Magazine goes tribal
Two recent issues of Vanity Fair magazine have an astonishing amount of first-class, Jewish-related celebrity news (most of the material can be read at www.vanityfair.com/magazine).
The January comedy issue, edited by Judd Apatow, 45, features interviews with the mostly Jewish cast of “Freaks and Geeks”; a joint interview with Elaine May and Mike Nichols, both 80; and a revealing interview with Albert Brooks, 65, in which he movingly shares his reason for insisting that his two children go to synagogue with him. Brooks also lavishes praise on his wife of 16 years, Mill Valley native Kimberly Shlain, 47.
The March issue includes a profile of Marv Adelson, 83, who went from being a showbiz frontman for the mafia, to a top TV producer married to Barbara Walters and worth $300 million, to his present state — divorced, broke and living alone in a tiny apartment. It also includes an interview with a happy and lively Stanley Donen, 88, who directed such classics as “Singin’ in the Rain,” “On the Town” and “Charade.” Donen has been living with May for 12 years. Donen wants to do “the right thing”: he says he has asked her to marry him “about 172 times.”
Grace under pressure
As you may have heard, Aly Raisman, 18, who won two gold medals and a bronze in gymnastics at the 2012 Olympic Games, will compete on the new season of ABC’s “Dancing with the Stars.” The 16th season begins on Monday, March 18. Raisman competed in the floor exercise to the music of “Hava Nagila.” Can the song be
adapted to a couple’s dance? Maybe — and I wouldn’t be surprised to see them try.
The World Figure Skating Championships are going on in Ontario, Canada (March 11-17) and can be seen on NBC’s Universal Sports Network. Two members of the U.S. team are Jewish. Watch for them or look for their names in the news after the finals of their events take place on Friday, March 15. It’s likely they will be medal contenders at the 2014 Olympics Games.
Max Aaron, 20, an Arizona native, won the U.S. men’s individual championship last month. Aaron, who was raised in a Conservative Jewish home, recently told the JTA that he was inspired by Jewish athletes growing up. Raisman, he added, is a recent role model.
Also on the American team is pairs skater Simon Shnapir, 25. He was born in Moscow and moved with his parents to the States when he was 16 months old.
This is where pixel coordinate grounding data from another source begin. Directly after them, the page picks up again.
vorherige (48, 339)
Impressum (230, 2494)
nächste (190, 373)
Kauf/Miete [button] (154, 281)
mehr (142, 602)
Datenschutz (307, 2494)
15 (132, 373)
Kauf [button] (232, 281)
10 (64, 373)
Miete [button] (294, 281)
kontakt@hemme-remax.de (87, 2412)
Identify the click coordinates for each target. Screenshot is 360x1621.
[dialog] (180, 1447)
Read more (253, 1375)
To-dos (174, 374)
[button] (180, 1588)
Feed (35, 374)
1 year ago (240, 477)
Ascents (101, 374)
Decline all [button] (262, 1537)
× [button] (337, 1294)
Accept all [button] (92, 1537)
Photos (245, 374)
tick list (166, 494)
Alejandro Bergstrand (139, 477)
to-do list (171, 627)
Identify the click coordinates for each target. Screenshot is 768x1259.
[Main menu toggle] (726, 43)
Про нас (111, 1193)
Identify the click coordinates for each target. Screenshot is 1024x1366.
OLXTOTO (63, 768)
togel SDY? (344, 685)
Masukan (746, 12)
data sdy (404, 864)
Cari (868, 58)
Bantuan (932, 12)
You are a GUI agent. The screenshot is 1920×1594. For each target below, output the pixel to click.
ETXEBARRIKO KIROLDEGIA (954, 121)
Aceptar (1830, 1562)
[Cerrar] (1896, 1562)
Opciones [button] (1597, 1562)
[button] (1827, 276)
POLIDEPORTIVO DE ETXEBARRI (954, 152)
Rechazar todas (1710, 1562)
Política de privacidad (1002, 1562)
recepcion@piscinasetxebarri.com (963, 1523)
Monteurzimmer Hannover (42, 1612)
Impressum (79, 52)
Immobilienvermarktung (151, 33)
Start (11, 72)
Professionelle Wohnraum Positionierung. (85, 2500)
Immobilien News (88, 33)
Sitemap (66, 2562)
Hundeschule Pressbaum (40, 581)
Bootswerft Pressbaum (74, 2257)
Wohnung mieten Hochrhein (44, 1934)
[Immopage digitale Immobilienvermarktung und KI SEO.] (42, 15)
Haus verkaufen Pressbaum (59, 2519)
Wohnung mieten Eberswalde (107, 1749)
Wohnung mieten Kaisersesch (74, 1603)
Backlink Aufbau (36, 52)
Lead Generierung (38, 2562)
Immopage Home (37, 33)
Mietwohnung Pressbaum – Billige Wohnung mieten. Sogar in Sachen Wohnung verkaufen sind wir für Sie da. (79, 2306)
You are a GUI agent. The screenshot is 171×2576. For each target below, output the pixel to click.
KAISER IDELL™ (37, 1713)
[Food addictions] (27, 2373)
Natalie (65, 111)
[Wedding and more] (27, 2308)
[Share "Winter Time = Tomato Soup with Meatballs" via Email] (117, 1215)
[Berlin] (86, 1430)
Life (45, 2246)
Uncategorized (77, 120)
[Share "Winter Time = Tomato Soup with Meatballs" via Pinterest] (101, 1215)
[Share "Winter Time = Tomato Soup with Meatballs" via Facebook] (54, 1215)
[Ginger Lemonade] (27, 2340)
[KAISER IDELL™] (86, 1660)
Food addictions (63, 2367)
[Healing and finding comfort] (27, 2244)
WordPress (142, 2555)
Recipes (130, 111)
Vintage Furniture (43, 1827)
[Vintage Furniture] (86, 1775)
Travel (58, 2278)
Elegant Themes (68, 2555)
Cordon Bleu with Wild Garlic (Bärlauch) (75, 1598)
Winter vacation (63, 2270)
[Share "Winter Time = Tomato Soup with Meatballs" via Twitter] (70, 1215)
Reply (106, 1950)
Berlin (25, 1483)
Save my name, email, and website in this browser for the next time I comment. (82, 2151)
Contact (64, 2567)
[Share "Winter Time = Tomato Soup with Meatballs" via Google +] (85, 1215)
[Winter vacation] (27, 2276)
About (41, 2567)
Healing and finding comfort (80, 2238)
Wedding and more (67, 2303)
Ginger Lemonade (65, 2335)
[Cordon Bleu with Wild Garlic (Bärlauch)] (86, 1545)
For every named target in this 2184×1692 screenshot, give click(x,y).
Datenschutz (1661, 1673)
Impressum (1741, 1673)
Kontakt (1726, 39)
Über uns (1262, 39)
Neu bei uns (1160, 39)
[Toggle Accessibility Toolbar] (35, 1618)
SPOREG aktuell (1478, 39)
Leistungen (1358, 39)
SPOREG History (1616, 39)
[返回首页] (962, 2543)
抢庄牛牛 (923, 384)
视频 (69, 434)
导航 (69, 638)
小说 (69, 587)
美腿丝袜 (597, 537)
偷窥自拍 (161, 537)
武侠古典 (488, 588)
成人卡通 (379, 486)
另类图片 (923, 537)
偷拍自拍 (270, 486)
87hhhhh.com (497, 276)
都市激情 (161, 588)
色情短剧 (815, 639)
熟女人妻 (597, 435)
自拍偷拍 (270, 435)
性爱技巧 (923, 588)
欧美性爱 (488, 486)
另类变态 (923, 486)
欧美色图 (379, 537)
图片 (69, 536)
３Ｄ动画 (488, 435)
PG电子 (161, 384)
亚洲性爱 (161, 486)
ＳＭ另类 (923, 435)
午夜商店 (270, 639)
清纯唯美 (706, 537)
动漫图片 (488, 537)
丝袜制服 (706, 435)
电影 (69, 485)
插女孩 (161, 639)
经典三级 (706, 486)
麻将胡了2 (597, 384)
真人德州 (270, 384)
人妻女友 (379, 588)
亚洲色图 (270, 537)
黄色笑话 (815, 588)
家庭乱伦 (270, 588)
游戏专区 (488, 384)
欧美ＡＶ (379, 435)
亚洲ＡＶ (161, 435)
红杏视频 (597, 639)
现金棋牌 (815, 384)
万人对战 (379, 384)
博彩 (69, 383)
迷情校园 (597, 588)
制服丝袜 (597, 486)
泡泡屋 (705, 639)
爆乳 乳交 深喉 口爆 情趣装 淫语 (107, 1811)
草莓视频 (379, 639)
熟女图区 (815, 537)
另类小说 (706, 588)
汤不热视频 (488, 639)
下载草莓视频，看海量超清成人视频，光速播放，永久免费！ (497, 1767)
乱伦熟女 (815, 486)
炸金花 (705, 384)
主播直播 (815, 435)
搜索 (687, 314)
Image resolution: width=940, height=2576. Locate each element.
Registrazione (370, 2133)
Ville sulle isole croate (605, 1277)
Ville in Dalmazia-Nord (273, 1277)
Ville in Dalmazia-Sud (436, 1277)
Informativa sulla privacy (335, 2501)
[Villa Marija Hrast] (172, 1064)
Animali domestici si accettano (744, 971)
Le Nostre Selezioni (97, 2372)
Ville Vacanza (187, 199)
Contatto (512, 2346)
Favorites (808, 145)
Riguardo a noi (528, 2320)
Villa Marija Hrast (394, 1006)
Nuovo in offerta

Shnapir, an Emerson College student, stands 6-foot-4 and towers over his 5-foot partner, Marissa Castelli, 22. Even so, they “make it work,” and last month the duo won its first U.S. Pairs National Championship.
Los Angeles city council member Eric Garcetti, 42, came in first in the March 5 open primary to become the city’s next mayor. His father, Gil Garcetti, 71, the former L.A. district attorney, was born in Mexico to Italian and Mexican Catholic parents. His mother, Sukey Roth, is an American Jew. Eric was raised Jewish and is a synagogue member. Garcetti will now face City Controller Wendy Gruel, whose husband is Jewish, in a May run-off. If he wins, from July until the end of the year the mayors of America’s three largest cities will be Jewish: Rahm Emanuel, 52, who took office as Chicago’s first Jewish mayor in May, 2011; and Michael Bloomberg, 71, who completes his third term as New York’s chief executive at the end of this year and cannot, by law, run again.